Their faces – anguished, contemplative, defiant – were captured in a photograph by the Sun Sentinel newspaper for a story about the headstone dedication for Alhadeff, one of 17 people killed by a gunman in the Parkland school massacre on Feb 14.
The photo ran on Wednesday's front page, a few inches above a bright yellow advertisement and coupon for an upcoming gun show at Fort Lauderdale – including a graphic of a Glock semiautomatic handgun.
The placement of the two images, as well as another story on the front page about the life sentence of the Fort Lauderdale airport gunman who killed five people in 2017, sparked condemnation on social media and drew a sharp rebuke from the father of another Parkland victim.
"Looks like the Sun Sentinel editor on this page failed.
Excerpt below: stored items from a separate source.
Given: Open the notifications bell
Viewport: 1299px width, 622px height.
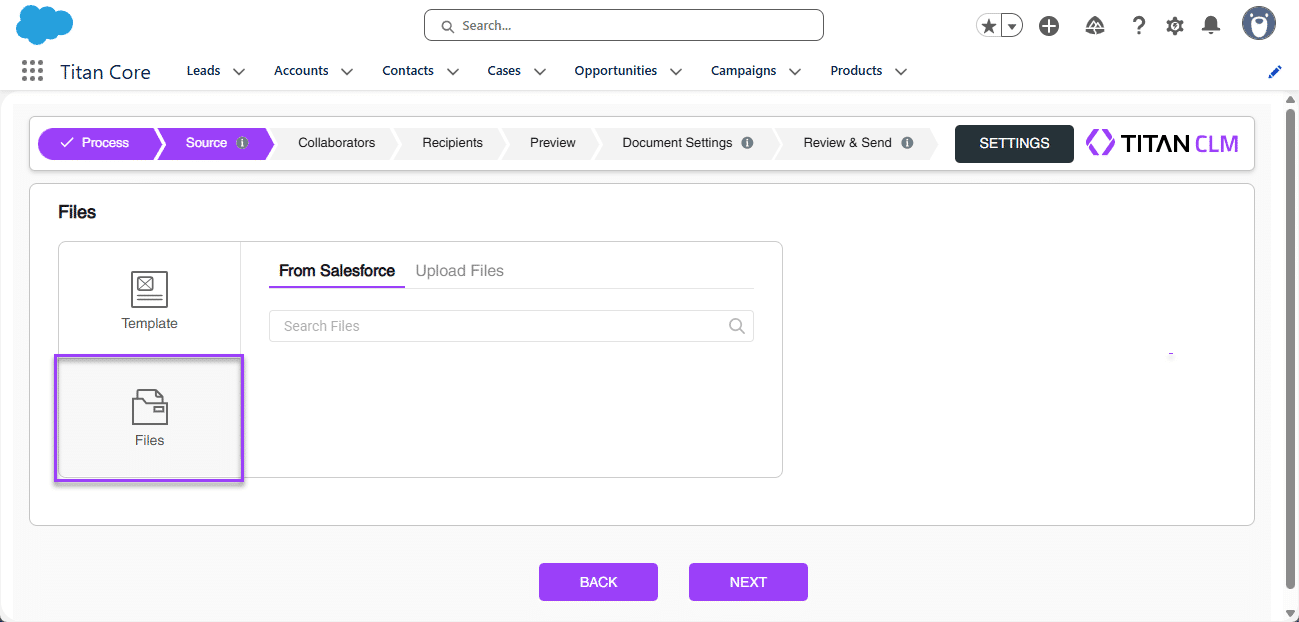Looking at the screenshot, I should pyautogui.click(x=1211, y=26).
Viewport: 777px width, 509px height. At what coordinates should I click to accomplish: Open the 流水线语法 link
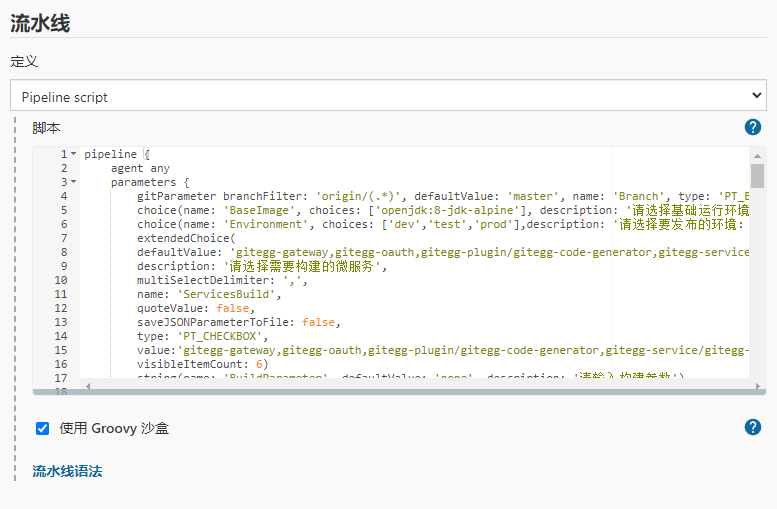[x=67, y=470]
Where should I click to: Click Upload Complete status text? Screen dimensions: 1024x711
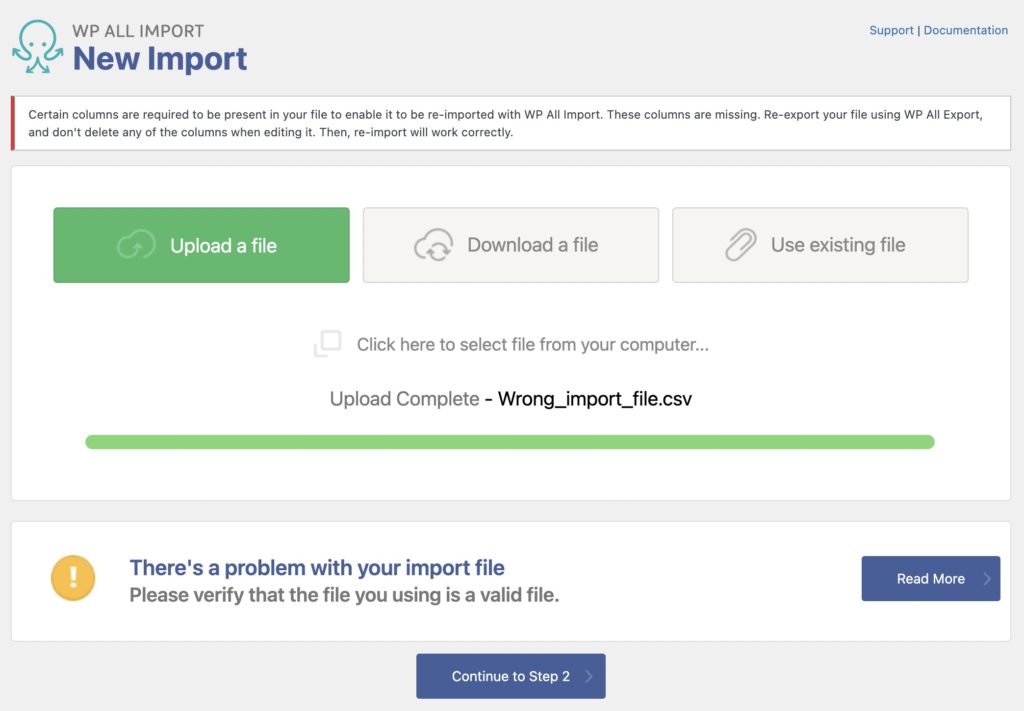point(402,399)
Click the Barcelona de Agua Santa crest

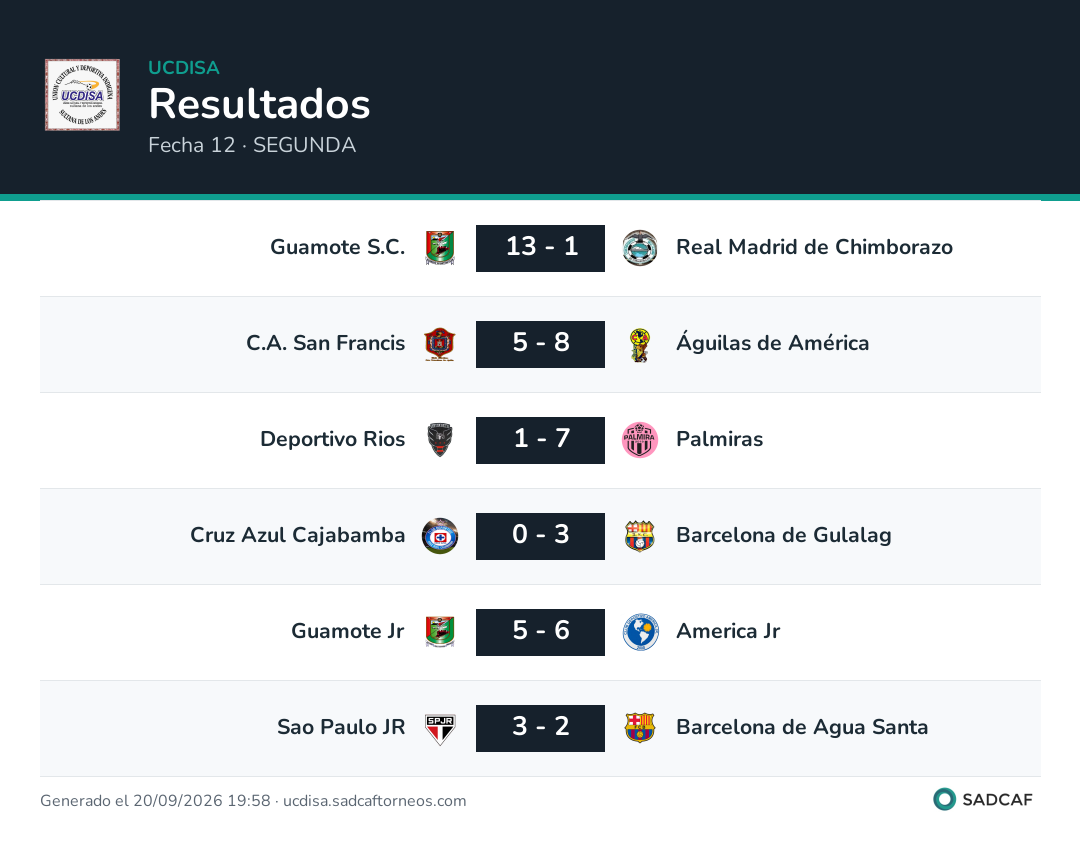(640, 728)
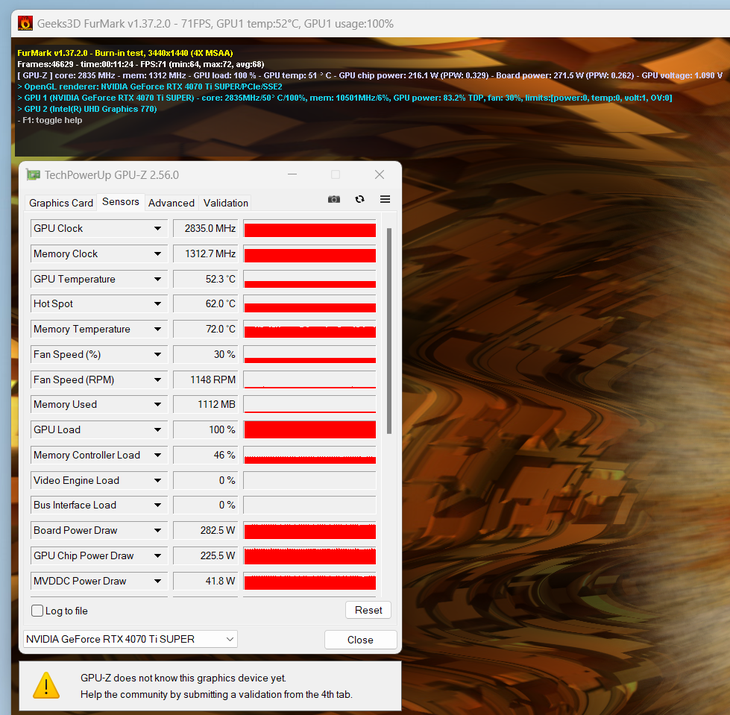
Task: Close the GPU-Z window with X
Action: point(379,175)
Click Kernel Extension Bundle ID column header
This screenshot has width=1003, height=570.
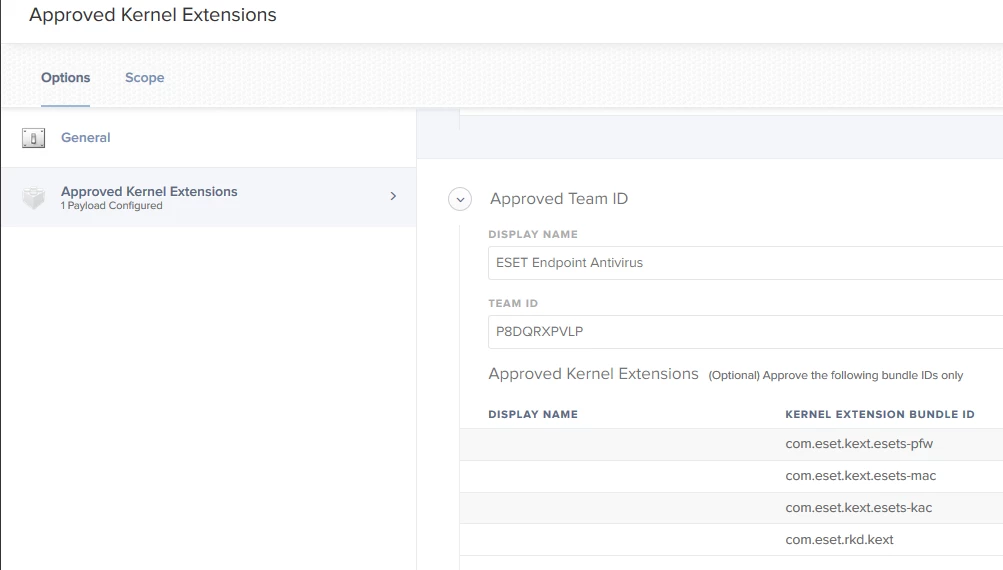879,414
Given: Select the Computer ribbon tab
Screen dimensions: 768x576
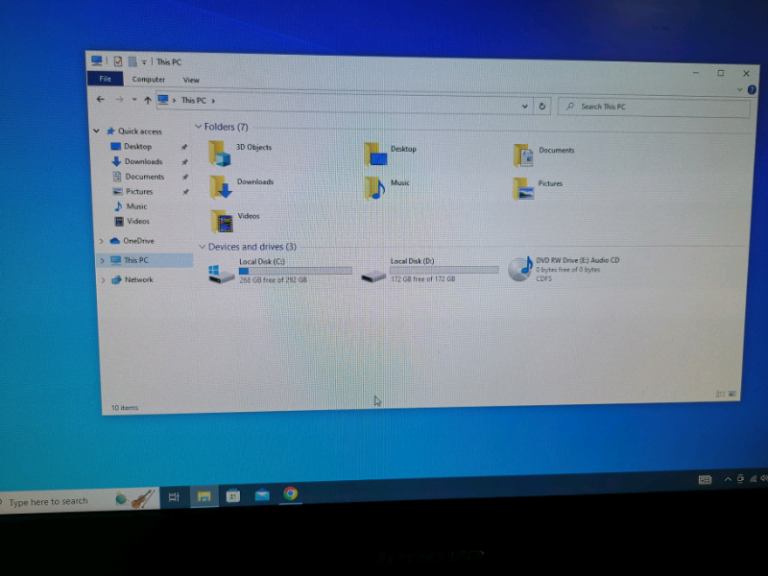Looking at the screenshot, I should point(148,79).
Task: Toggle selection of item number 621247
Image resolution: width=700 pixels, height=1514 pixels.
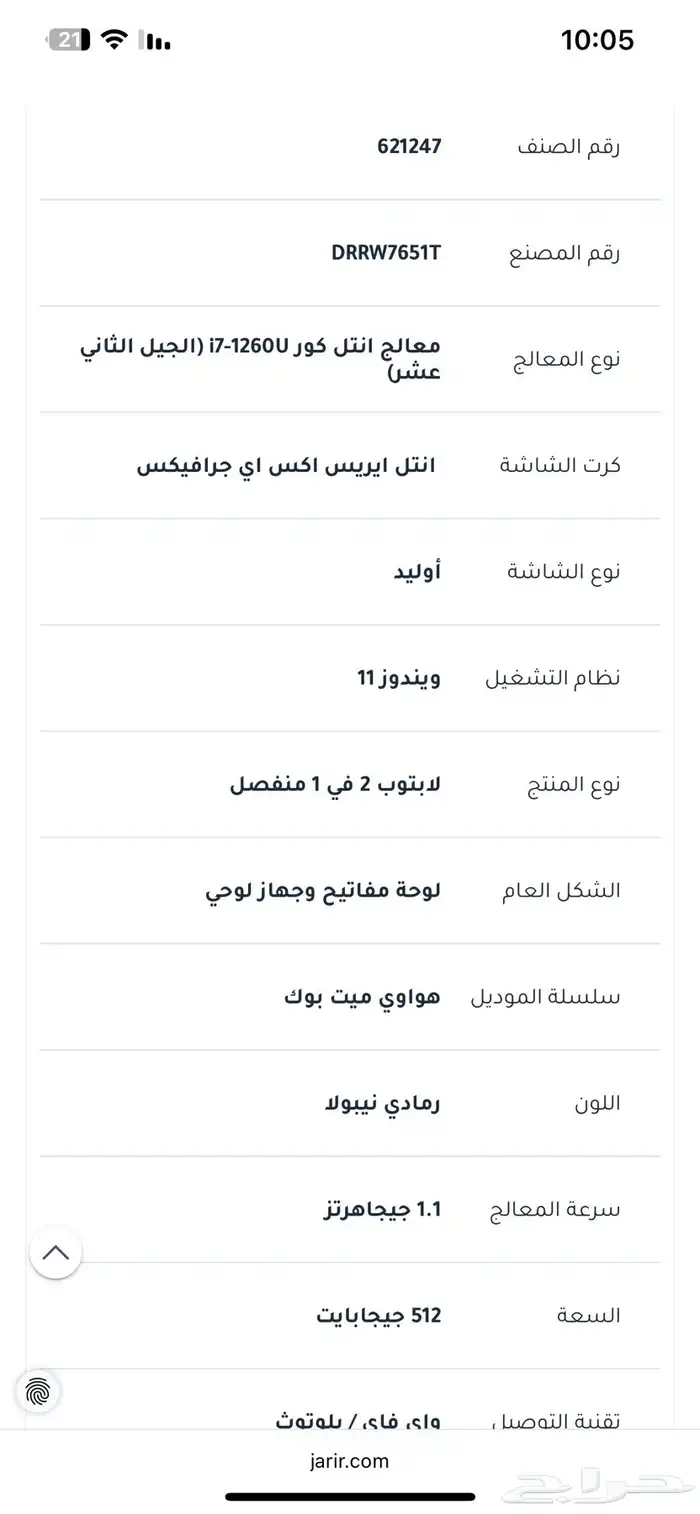Action: (x=409, y=145)
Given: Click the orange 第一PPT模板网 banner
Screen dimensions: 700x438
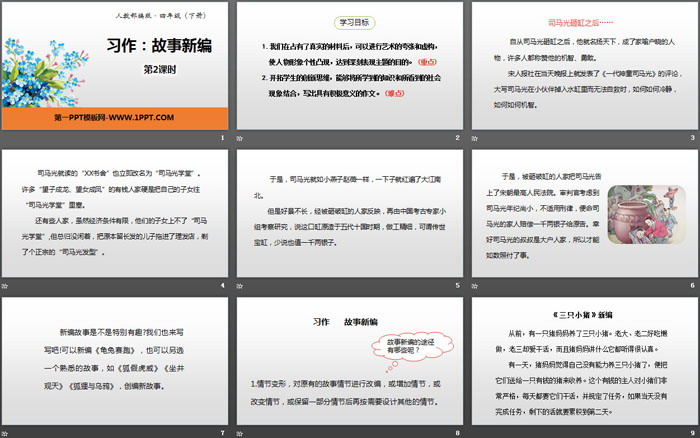Looking at the screenshot, I should pos(113,118).
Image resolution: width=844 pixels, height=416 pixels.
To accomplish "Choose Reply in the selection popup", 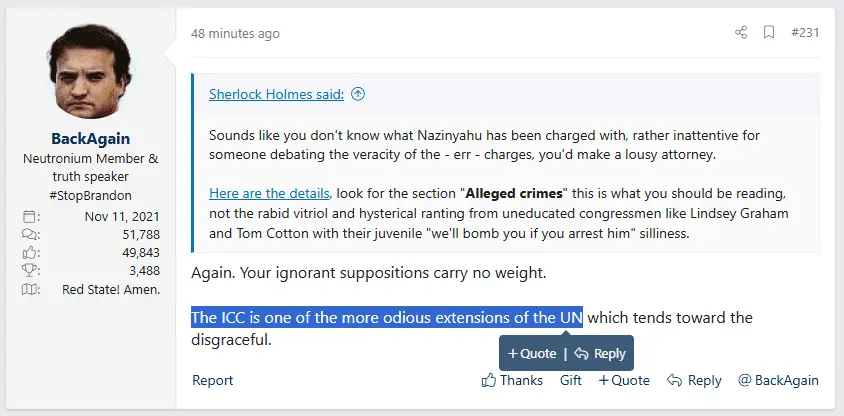I will click(600, 353).
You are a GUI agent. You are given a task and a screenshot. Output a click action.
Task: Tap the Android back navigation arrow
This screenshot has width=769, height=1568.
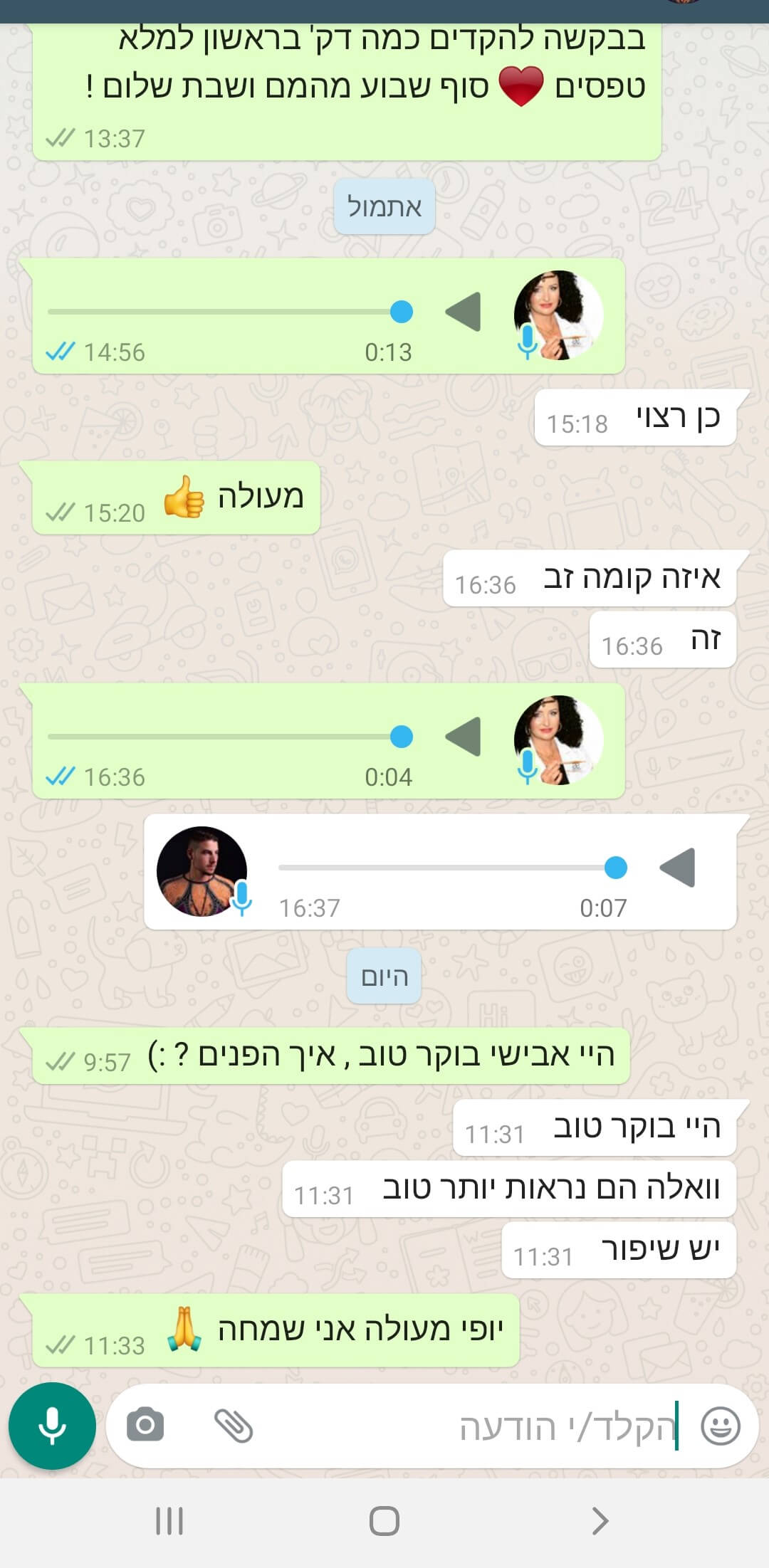pyautogui.click(x=600, y=1521)
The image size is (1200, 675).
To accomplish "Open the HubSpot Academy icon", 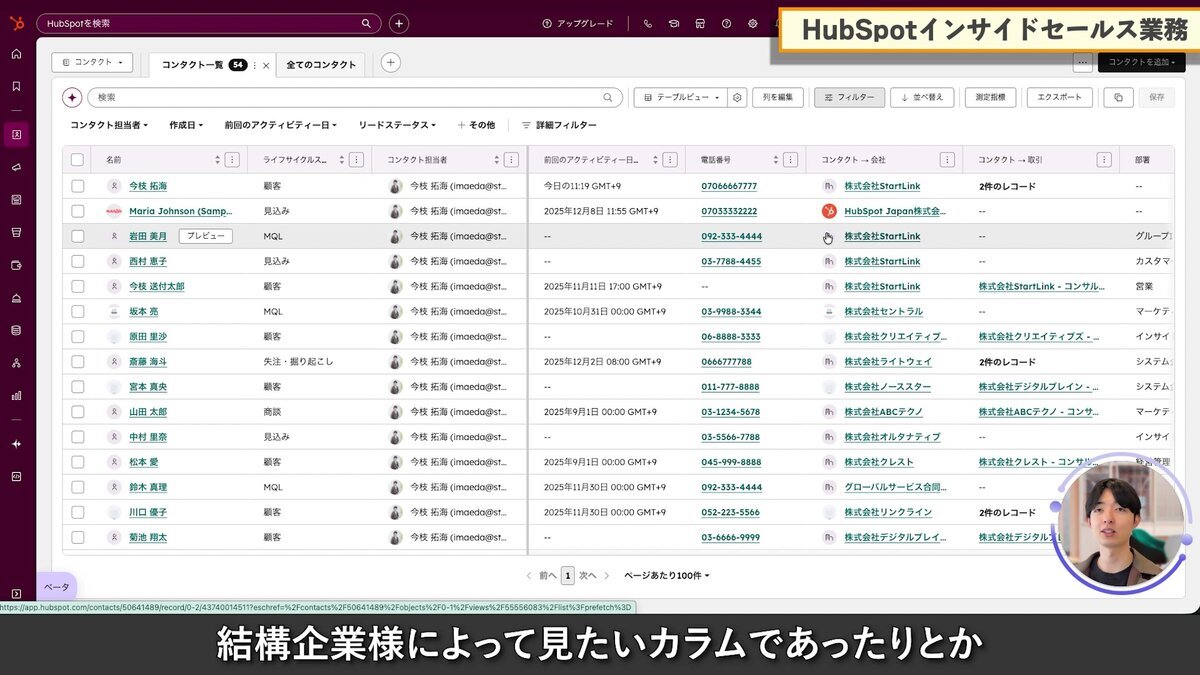I will (x=673, y=24).
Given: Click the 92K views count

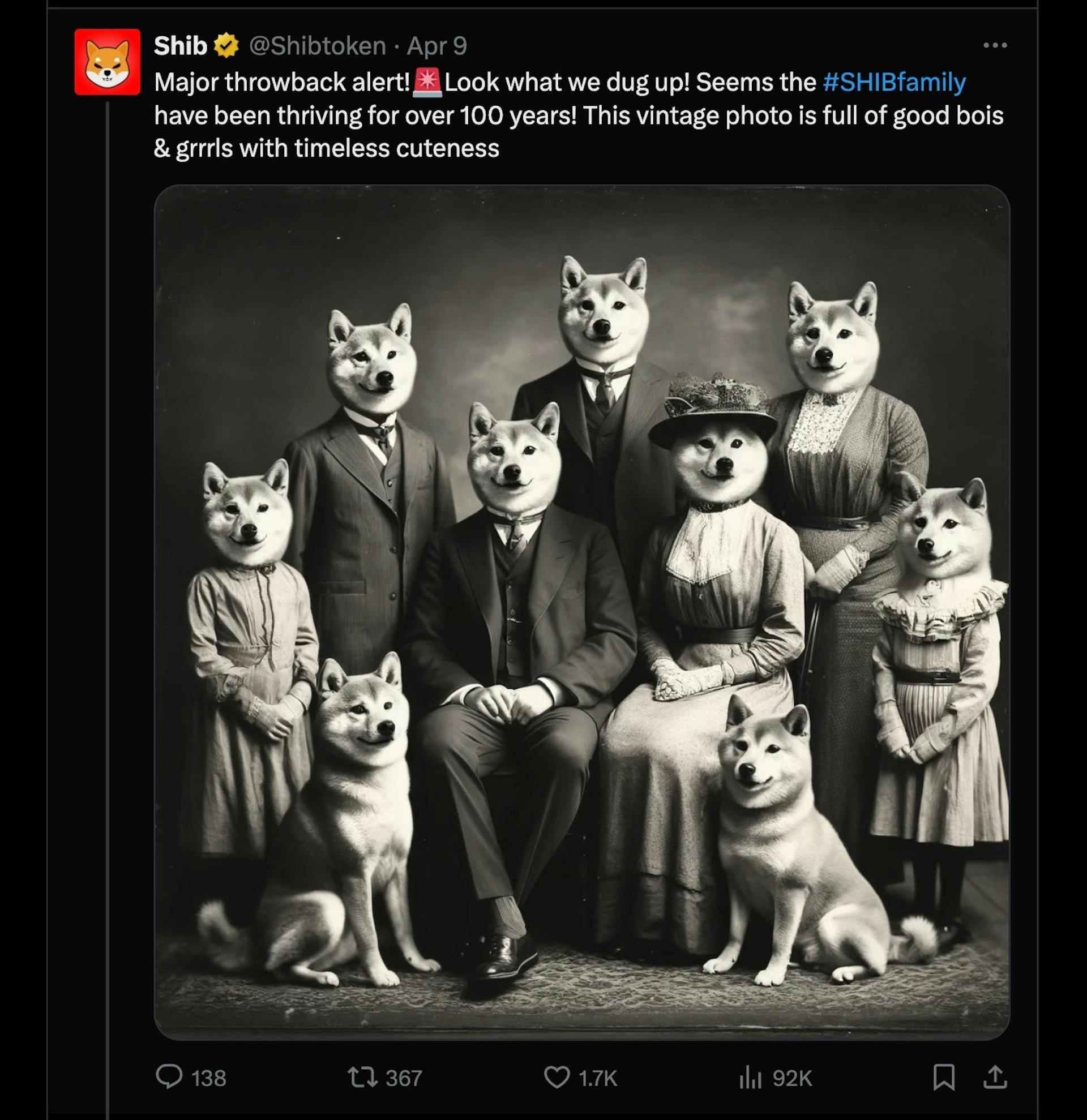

A story on the victims of gun violence and they put a gun coupon on the page. WTF!!!," said Fred Guttenberg, father of slain student Jaime Guttenberg, in a Wednesday tweet.
He included a photo of Wednesday's Sun Sentinel, the main newspaper of Parkland's Broward County. Guttenberg did not immediately return a request for comment.
South Florida Sun Sentinel publisher Nancy Meyer released a statement Wednesday morning, apologizing for the layout of the page and announcing a moratorium on advertisements for firearms in the paper.
"We deeply regret placement of a gun advertisement on our front page Wednesday morning. It is against our policy to run gun and other types of controversial advertising on our front page," Meyer said. "We understand how the juxtaposition of certain ads and news stories can appear extremely insensitive, and we failed to prevent such a juxtaposition today."
Students of Marjory Stoneman Douglas High School also seized on the incident. "This is a terrible but revealing look at the gun culture the NRA is promoting in our country," Cameron Kasky wrote. "This is cruel."
The paper's social media team has proactively sent additional messages on Twitter to Guttenberg, Kasky and others using similar language. "Our long-standing policy against these kinds of ads on our front page failed today. We've addressed this to ensure it doesn't happen again," the paper wrote in response to Kasky on Twitter. "We remain deeply committed to covering the struggles faced by victims and our community affected by this tragedy."
Mourners on Tuesday left stones and other gifts on the headstone, along with dozens of roses, the paper reported. Also included: a US Soccer jersey with "Alhadeff" sewn on the back for the girl who loved sports.
Alyssa's best friend, Abigail Price, also shared the May 1 birthday, the paper reported. A group of friends gathered at a favorite beach spot nearby to celebrate.
"(Having the party on the beach) brings back a lot of happy memories," Price told the paper. "It's nice to celebrate it."